[lit-ideas] Re: Anisotropic Time: It was 47 Years Ago Almost Today

  • From: Donal McEvoy <donalmcevoyuk@xxxxxxxxxxx>
  • To: "lit-ideas@xxxxxxxxxxxxx" <lit-ideas@xxxxxxxxxxxxx>
  • Date: Sat, 1 Sep 2012 13:12:20 +0100 (BST)




________________________________
 From: David Ritchie <profdritchie@xxxxxxxxx>
"Now he [Dylan] sounds like a Rolling Stone singing Immanuel Kant."

>Searched my memory banks, trying to make sense of this metaphor.  Nope. 

Imo, David is right to treat this metaphor with caution. Its sense is perhaps 
no more than this (a) Kant = something profound and difficult and abstruse 
intellectually, so it is like those oiks in the Rolling Stones singing 
something intellectually profound etc. (b) there is something incongruous about 
this. 

It is a poor metaphor if taken seriously, for in H61R Dylan is not seeking to 
be more profound, difficult or abstruse intellectually than the folk and blues 
tradition from which he is drawing his strength:- though widely thought, it is 
more a matter of appearance than reality if Dylan appears to express himself in 
a difficult or abstruse way - for while he is more difficult and abstruse than 
the typical 'popular song', he is not much more abstruse than folk or blues, 
since the reality is that folk and blues often work with a kind of coded 
language that is perhaps not clear to the uninitiated (a particularly ripe 
example is how sexual desire and mores and acts are expressed, even in 
something as innocent sounding as Hares On The Mountain; a ballad like Matty 
Groves is a typically coded critique of the loveless hypocrisy and cruelty of 
the powers-that-be). Dylan takes this to further levels of complexity and 
development of form and expression, framing his
 language in the codes of contemporary slang and 'cultural references'; but it 
is a mistake to take his POV as intellectually superior, or seeking to be - it 
is more a matter of artistic and moral development of the form. The achievement 
of H61R remains artistic and moral rather than intellectual.

● **Data extract**
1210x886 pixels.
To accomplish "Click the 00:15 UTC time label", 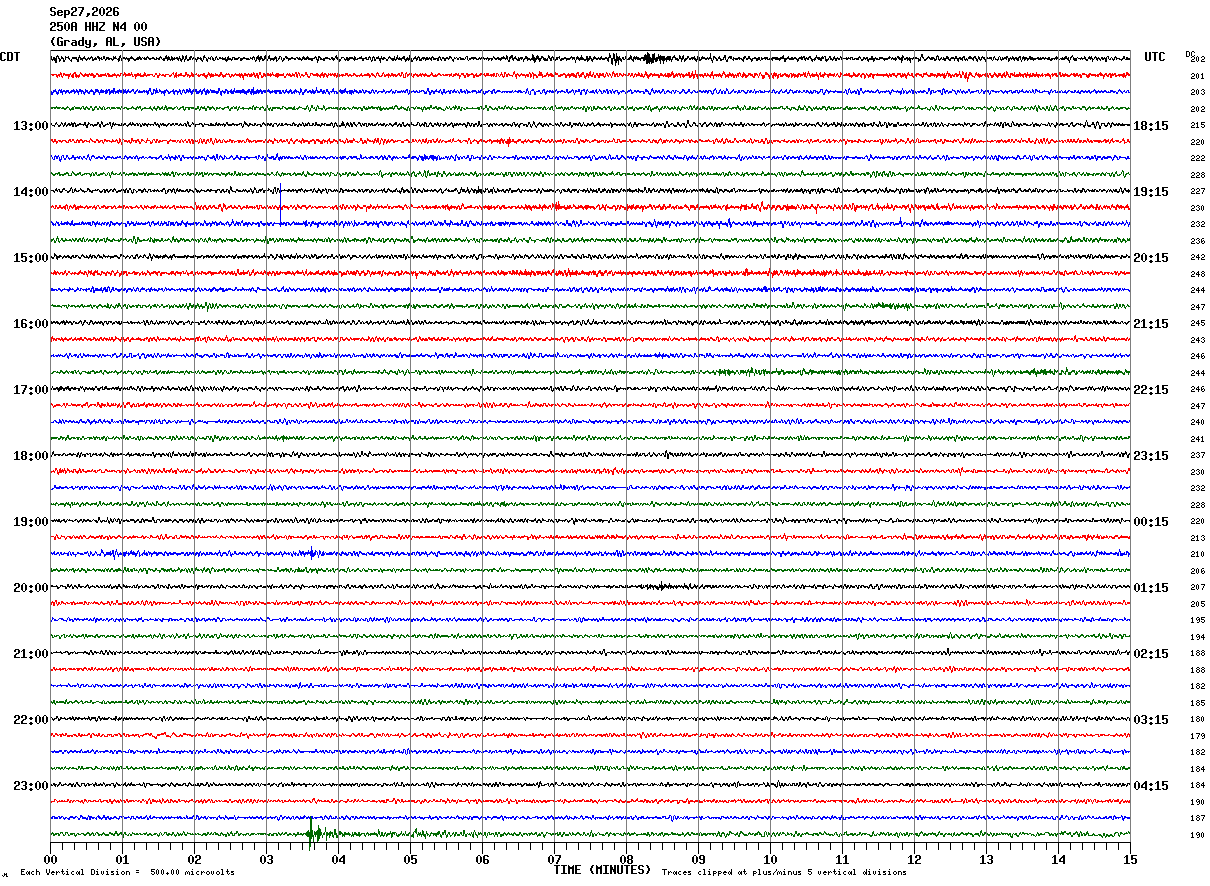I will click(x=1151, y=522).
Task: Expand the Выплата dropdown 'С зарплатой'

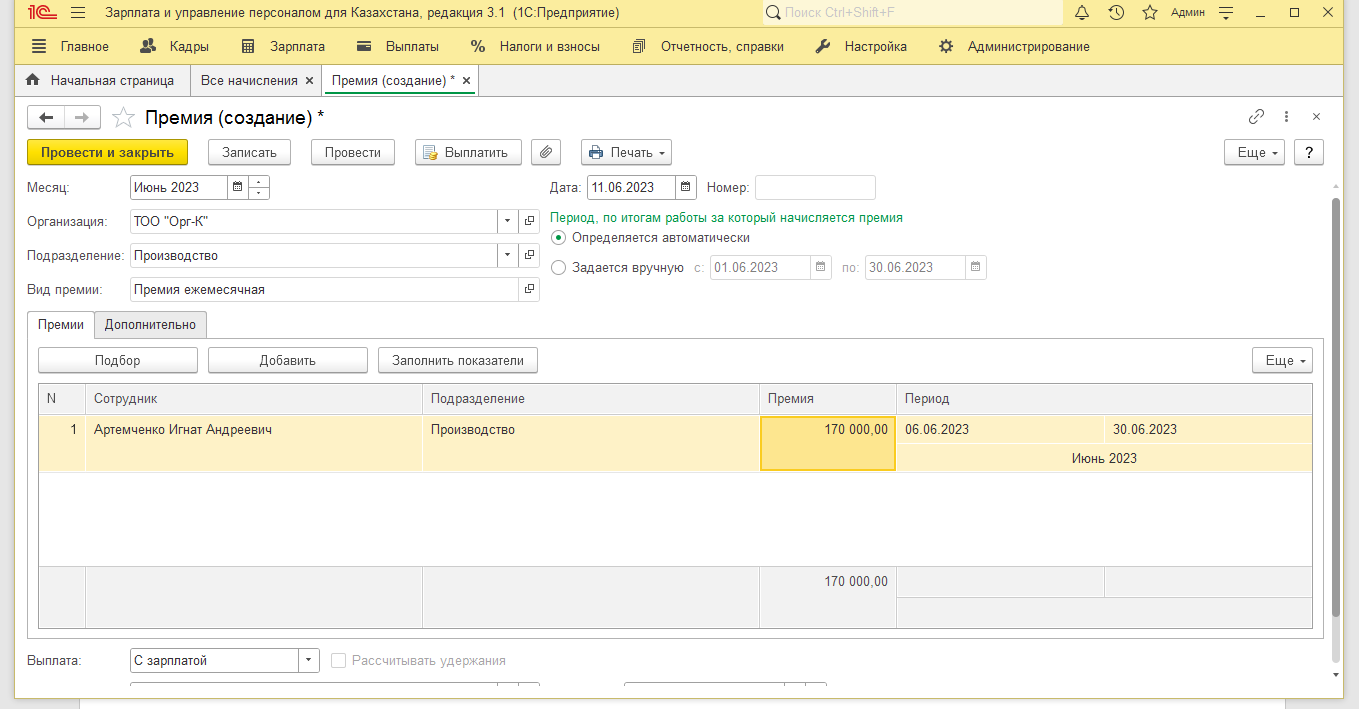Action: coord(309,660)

● **To do**
a) Repeat the post about Dylan word for word from "[lit-ideas] Re: Anisotropic" to "13:12:20 +0100 (BST)".
b) Which ballad does the post about Dylan call a coded critique of the loveless hypocrisy and cruelty of the powers-that-be?
c) Continue the post about Dylan past its final sentence.
The lines stand apart from the post about Dylan.

● **Results of the exercise**
a)
[lit-ideas] Re: Anisotropic Time: It was 47 Years Ago Almost Today

  • From: Donal McEvoy <donalmcevoyuk@xxxxxxxxxxx>
  • To: "lit-ideas@xxxxxxxxxxxxx" <lit-ideas@xxxxxxxxxxxxx>
  • Date: Sat, 1 Sep 2012 13:12:20 +0100 (BST)

b) Matty Groves

c)
For example, to view Like A Rolling Stone as Dylan speaking down from a 
position of intellectual superiority [a common impression] is to mistake the 
POV of that song which is that everyone is like a complete unknown, on their 
own, a rolling stone etc. [i.e. the outlook of ancient folk and blues is here 
correct]; and the excoriated mistake - moral and intellectual - is to think you 
are or should be one of the "pretty people, drinkin', thinkin' they got it 
made". Throughout H61R Dylan uses the persona of a cynical streetwise hipster 
to attack cynicism and hipsterism as well as a host of other false idols; to 
unmask that "you're just like me/I hope you're satisfied" as he put it later in 
Memphis Blues. One of the reasons Dylan's view remains fresh is that, at the 
point he was the most important single voice of the counter-culture, he was 
railing against the counter-culture's own self-importance, pretension, 
self-deception and snobbery - as much as against
 the straitjacket, hypocrisy and corruption of straight society. What is 
intellectually alert, and morally alert, is that Dylan's art confronts how 
difficult it is not be corrupted either from within or without - and in this 
way these songs are politically more serious than some of his earlier protest 
songs in avoiding the suggestion that there are pat solutions to our problems 
or that moral wrongs arise from a 'them' being bad to 'us' etc. We might debate 
whether Dylan paints in an overly pessimistic way on H61R, but at least he 
cannot be accused of naive optimism or finger-pointing.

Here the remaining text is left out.